Shaimaa Hefzy
The terrorist Muslim Brotherhood organization has started a defamation campaign against Egypt’s longest-serving ruler in more than 150 years, Mohamed Hosni Mubarak, who died on Tuesday.
The campaign, despite its utter immorality, extended to defame the Egyptians state itself, its figures, army, official and media authorities.
The terrorist group issued an official statement the same day Mubarak died, describing him of a “tyrant” who spread injustice and repression among Egyptians and dismantled Egypt’s social fabric.
The statement further said all the tyrants of Egypt should reckon such day – referring to death – and be afraid of god’s punishment that no power on earth could deter.
The highlights how the Muslim Brotherhood are dealing with double personality, as they themselves have been seeking power since the group was founded.

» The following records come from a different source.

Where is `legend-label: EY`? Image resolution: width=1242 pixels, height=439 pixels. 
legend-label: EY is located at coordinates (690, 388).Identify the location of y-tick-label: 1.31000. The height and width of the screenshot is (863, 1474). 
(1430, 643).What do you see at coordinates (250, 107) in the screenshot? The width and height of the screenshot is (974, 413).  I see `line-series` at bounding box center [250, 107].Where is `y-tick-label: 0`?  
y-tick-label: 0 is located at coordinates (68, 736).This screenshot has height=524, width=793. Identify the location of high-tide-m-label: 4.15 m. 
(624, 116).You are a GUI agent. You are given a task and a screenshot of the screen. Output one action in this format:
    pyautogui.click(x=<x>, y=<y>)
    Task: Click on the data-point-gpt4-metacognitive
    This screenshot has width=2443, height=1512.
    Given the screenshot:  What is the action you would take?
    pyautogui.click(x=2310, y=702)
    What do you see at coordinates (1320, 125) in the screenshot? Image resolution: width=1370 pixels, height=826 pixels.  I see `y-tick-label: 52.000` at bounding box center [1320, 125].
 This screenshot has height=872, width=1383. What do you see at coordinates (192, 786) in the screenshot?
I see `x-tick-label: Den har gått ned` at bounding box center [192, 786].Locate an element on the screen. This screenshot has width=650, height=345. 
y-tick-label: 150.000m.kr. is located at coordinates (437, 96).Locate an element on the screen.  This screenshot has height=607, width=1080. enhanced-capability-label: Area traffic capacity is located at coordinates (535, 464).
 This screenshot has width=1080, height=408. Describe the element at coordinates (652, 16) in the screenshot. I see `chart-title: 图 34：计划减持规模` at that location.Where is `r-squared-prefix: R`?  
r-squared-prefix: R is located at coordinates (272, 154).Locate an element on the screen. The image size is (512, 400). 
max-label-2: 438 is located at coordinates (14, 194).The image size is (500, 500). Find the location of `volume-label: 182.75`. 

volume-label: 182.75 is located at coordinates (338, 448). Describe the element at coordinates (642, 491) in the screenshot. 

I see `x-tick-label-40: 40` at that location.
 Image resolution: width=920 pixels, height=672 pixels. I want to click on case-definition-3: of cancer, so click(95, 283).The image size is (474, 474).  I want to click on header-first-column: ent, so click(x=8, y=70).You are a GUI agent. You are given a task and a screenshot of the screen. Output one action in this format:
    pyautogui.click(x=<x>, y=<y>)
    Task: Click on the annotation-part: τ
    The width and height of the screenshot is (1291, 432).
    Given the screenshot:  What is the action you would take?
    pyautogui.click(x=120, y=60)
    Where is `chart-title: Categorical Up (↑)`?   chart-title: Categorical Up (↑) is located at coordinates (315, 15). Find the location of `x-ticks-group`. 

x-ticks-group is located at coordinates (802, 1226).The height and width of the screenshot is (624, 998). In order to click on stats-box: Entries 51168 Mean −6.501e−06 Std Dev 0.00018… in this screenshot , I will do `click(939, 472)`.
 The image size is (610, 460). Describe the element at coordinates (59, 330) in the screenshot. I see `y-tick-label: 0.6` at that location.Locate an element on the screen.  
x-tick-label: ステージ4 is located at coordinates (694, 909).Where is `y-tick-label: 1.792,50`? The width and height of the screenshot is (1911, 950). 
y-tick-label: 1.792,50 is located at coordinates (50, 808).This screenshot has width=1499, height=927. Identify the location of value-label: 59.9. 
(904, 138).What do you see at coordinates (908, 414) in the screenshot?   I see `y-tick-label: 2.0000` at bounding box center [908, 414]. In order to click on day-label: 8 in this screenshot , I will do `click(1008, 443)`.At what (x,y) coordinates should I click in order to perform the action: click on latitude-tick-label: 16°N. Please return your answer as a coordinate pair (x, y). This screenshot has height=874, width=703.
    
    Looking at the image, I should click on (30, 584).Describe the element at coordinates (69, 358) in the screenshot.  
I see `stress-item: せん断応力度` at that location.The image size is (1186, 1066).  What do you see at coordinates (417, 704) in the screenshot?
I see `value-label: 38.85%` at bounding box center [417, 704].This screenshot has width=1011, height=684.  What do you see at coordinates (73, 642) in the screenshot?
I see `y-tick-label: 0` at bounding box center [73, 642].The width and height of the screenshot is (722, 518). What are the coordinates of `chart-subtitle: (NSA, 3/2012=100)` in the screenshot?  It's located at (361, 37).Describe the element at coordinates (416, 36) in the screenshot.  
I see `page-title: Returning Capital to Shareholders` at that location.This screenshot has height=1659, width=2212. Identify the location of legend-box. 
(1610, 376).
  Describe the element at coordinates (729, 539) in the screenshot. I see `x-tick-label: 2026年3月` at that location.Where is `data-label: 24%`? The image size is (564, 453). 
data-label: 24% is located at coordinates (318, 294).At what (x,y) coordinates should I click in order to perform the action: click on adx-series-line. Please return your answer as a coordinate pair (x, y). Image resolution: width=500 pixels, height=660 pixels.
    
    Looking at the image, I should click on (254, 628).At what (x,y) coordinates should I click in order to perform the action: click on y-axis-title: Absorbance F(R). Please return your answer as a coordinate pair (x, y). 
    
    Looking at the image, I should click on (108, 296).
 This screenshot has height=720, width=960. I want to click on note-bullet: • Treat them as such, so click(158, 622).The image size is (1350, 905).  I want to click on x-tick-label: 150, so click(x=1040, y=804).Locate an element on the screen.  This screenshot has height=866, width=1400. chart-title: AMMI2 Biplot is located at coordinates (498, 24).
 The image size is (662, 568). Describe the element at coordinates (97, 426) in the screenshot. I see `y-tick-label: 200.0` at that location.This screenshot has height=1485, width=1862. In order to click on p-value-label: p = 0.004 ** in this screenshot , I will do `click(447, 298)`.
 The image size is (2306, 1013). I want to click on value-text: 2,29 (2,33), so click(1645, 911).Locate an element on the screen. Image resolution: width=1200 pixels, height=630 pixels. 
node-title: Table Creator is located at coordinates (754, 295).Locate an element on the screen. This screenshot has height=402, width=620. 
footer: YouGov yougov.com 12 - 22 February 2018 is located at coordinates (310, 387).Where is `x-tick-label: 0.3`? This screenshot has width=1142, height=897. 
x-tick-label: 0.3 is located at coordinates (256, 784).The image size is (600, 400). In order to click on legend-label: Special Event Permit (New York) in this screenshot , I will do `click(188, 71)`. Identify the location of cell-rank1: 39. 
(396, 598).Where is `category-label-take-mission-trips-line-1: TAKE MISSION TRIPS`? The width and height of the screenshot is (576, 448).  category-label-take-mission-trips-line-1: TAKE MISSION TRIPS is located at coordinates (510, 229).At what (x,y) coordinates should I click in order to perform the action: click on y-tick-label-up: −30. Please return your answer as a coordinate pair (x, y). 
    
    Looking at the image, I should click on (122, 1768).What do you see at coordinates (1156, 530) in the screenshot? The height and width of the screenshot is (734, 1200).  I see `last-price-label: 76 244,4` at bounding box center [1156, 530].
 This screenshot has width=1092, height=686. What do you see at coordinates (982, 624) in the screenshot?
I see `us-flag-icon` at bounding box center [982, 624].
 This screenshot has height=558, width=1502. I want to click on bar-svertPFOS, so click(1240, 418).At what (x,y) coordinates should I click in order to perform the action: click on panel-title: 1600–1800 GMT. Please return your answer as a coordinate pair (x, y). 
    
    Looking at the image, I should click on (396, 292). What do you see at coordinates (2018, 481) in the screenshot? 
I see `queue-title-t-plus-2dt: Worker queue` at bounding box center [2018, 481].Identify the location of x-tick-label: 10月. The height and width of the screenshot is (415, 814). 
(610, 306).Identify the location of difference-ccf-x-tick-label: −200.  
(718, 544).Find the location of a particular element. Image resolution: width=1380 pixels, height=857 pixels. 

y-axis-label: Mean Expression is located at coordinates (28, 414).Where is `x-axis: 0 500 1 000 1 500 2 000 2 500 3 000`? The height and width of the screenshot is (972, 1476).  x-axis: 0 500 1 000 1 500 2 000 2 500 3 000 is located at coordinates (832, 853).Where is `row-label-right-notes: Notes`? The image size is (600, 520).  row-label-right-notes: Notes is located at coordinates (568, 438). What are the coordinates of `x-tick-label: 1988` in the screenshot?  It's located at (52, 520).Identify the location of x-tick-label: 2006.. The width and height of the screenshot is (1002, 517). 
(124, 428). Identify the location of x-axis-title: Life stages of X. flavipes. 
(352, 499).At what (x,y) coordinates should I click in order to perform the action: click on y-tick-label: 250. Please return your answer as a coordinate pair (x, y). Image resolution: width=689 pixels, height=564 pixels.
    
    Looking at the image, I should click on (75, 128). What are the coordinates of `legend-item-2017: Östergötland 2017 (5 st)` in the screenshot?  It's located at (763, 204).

During Mubarak’s era, the Muslim Brotherhood ran in the 2005 parliamentary elections as independents, not members of the group, and won 88 seats in parliament, despite that they accused the government of fraud.
They also renewed in 2010, during Mubarak’s reign as well, the group’s refusal to Christians or women to assume presidency in Egypt, and after the revolution started, they rapidly started scheming to attribute it to themselves and then rule the country.
The dispute between the terrorist group and the Mubarak era also reinforced the testimony of the former president towards the group, in the events of storming prisons, after the revolution of January 25, 2011.
On December 26, 2018, Mubarak testified on Wednesday in the re-trial of ousted president Mohamed Morsi and others in the case known in the media as the “jailbreak trial.”
The case dates back to violent incidents surrounding a jail breakout after 28 January 2011.
In June 2015, a Cairo criminal court sentenced Morsi and five other top Brotherhood figures, including Mohamed Badie, Saad El-Katatni and Essam El-Erian, to death over charges of damaging and setting fire to prison buildings, murder, attempted murder, looting prison weapons depots and releasing prisoners while escaping from the Wadi El-Natroun prison.
Mubarak told the court that the tunnels between Gaza and Egypt had existed long before the 25 January revolution and that they were mostly used to transfer food commodities and other goods.
When asked by the judge whether the tunnels were used during the early days of 25 January revolution, Mubarak declined to answer without permission from the president and the commandership of the Armed Forces to speak on the matter.
Nevertheless, he stated that former head of the general intelligence service Omar Suleiman informed him on 29 January that about 800 militants had infiltrated the eastern border through the tunnels, but he did not inform him about the nationality of those militants or the reasons for their entry.
Mubarak said during his testimony that before 25 January the Egyptian general intelligence service was following the meetings of the members of the international Muslim Brotherhood organization and coordination between them.
Mubarak passed away on February 25 at the age of 91.